Pupillary Distance Measurement with Fully Convolutional Neural Networks — back in the game

Source: Deep Learning on Medium

Pupillary Distance Measurement with Fully Convolutional Neural Networks — back in the game

One of the recently completed projects from the field of Machine Learning is the implementation of the model for pupillary distance measurement. It took more time as expected at the beginning, but the more challenging the problem became, the more determined I became to solve it.

The purpose of this blog post is to warm up after being idle with writing for too long and share experiences from the trenches.

Distance Measurement

The main goal was to automate the pupillary distance measurement by using the standard card (loyalty card or the back of the credit card) as a size reference. By knowing the width and height of the card in millimeters, it is possible to calculate the pixels/millimeters ration by detecting the card corners and use this ratio to calculate the absolute distance in millimeters between the detected pupils. Below is the image of the example detections during the learning procedure.

TensorBoard detection display during the training procedure. The images in the upper row are actual positions of the pupils and card corners. The images in the lower row are the detections.

Data Collection and Augmentations

Collecting the data was one of the biggest challenges along the way and consequently, the number of collected images affected the model architecture choice/design. As the neural network requires a lot of images to train from scratch, I initially decided to use pre-trained VGG, ResNet, and Inception models, apply transfer learning and pick the best one. At the beginning of the project, I managed to collect approx. 150 images from friends, who made selfies with cards below the nose.
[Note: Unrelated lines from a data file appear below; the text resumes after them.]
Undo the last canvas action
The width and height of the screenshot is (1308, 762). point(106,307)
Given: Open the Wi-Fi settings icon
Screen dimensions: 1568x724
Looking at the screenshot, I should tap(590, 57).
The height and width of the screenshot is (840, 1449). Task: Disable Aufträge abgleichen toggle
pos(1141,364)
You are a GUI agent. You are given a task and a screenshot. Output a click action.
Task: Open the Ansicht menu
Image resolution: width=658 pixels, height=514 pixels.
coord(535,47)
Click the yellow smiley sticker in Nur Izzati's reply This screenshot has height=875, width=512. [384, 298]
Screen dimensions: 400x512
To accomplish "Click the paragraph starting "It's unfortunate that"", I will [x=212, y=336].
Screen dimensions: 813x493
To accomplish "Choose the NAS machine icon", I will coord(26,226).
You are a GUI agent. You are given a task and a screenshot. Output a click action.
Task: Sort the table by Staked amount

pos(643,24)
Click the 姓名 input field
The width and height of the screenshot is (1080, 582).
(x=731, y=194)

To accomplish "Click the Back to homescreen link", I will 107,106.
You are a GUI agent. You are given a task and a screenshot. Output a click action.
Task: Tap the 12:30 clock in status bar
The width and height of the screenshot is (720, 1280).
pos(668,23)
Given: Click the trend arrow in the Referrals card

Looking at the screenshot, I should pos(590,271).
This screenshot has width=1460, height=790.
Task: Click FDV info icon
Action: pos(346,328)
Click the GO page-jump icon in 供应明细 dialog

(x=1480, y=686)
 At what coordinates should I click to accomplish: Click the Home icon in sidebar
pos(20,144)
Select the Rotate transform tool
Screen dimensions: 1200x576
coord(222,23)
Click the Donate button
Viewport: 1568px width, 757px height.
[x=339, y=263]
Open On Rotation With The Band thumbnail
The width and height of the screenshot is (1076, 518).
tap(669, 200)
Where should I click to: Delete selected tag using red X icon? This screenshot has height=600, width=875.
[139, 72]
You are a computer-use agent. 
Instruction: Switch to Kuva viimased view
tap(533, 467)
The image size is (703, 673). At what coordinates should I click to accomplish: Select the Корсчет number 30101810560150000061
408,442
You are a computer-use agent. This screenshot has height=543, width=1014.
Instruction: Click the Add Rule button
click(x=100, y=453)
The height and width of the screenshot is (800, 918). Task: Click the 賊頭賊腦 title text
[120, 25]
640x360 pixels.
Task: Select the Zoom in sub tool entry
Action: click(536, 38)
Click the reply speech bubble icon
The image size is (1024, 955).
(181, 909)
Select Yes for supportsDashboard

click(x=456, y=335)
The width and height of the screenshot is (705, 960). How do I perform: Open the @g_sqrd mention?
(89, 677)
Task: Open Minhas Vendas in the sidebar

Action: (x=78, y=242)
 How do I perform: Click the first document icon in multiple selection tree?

It turned out that often people don’t hold the card such that it touches the mouth, this fact posed another challenge due to focal lens distortions and therefore I collected additional selfies taken with cards on the forehead. Altogether, before the initial learning procedure, I have collected less than 200 images.

In order to extend the dataset, I implemented the logic for data augmentation by applying random translations, rotations, flips, and contrast/color adjustments. Later on, as I desperately needed to increase the dataset size, I tried to implement random occlusions as well — on the provided images, rectangles of random sizes were randomly drawn over the images. The latter attempt resulted in a small loss error reduction.

Initial attempt — Transfer Learning

The struggle

After collecting the initial dataset and implementing the logic for data augmentation, I tried to cut design the custom fully connected neural network with various combinations of layer numbers and numbers of neurons at each layer. Additionally, I tried to split the neural network into two heads — one for the classification of the detected points and another for regression to determine the locations of the points. At this point, the real struggle started. None of the combinations seemed promising enough and I came to a point where I started to think whether it is better to cut the losses or push forward. While thinking about giving up, at the same time I was wondering how many times we give up too early and miss the solution that might be hidden just around the corner. Thinking about that, I became even more determined to solve the problem, but I realized that I have to try another approach instead of banging against the wall.

Translating the Problem to Segmentation

I searched for additional papers about regression problems and among other things, I tried to transform the problem into segmentation. On the annotated images, I applied six masks with Gaussian kernels — every point (left/right pupil and card corners) was represented as a heatmap with mean value equal to point location and a certain variance (spread of the spot). Then, by using such representations as inputs, I tried to train the model to classify each pixel.

Functions to translate the points into heatmaps.

For the optimization criteria, the binary classification loss has been used.

In order to find the detection point candidates, I tried to use kernels of various sizes to detect dense regions on the heatmap. Then, after finding the appropriate kernel size and density threshold that detected the actual annotated points with a certain spread, the point location was calculated as an average of the spread.

Instead of using the initially chosen architectures, I implemented a Stacked Hourglass Fully Convolutional Neural Network and trained it from scratch.

The Evolution of Deep Learning and the Advent of Practical Applications

I became obsessed with machine learning when I first realized how powerful it is by building the model for Diabetic Retinopathy Detection. In 2014, while completing a Ph.D., I decided to attend the competition on Kaggle. It was a moment of truth and honestly a little scary — I’ve spent a lot of time studying the theory and engaging in the lab experiments in which I managed to prove the hypotheses and then the moment came in which I had to check if the knowledge could be applied outside the academia in the wild.

If I haven’t taken that step back then, today, probably I would still live in a bubble. Among 600 thousand participants, I held 3rd place for some time. At that time, I remember discussing this competition with a professor and he said there is no chance to compete against the doctors with domain knowledge. Now it has become evident that domain knowledge is no longer that important if the problems are tackled at the different levels of abstraction, without the design of specific features by relying on domain knowledge. In order to become a common belief, some people had to swim against the mainstream. Similarly, a person as an individual has to explore new paths instead of exploiting the common beliefs in order to do anything meaningful.

After that that Kaggle competition, I was looking to work on projects in which deep learning has been applied to solve practical problems but somehow I ended up in a different environment in which machine learning-related work was not present. Nevertheless, I tried to stay up to date with the field.

With transfer learning, the experiments are no longer limited by the dataset availability — everyone can collect enough data, perform the experiments and deploy the models and this is the reason new ideas have been keeping me awake at night again. With the right idea at hand, new solutions could be delivered from the basement, without laboratory equipment and data warehouse.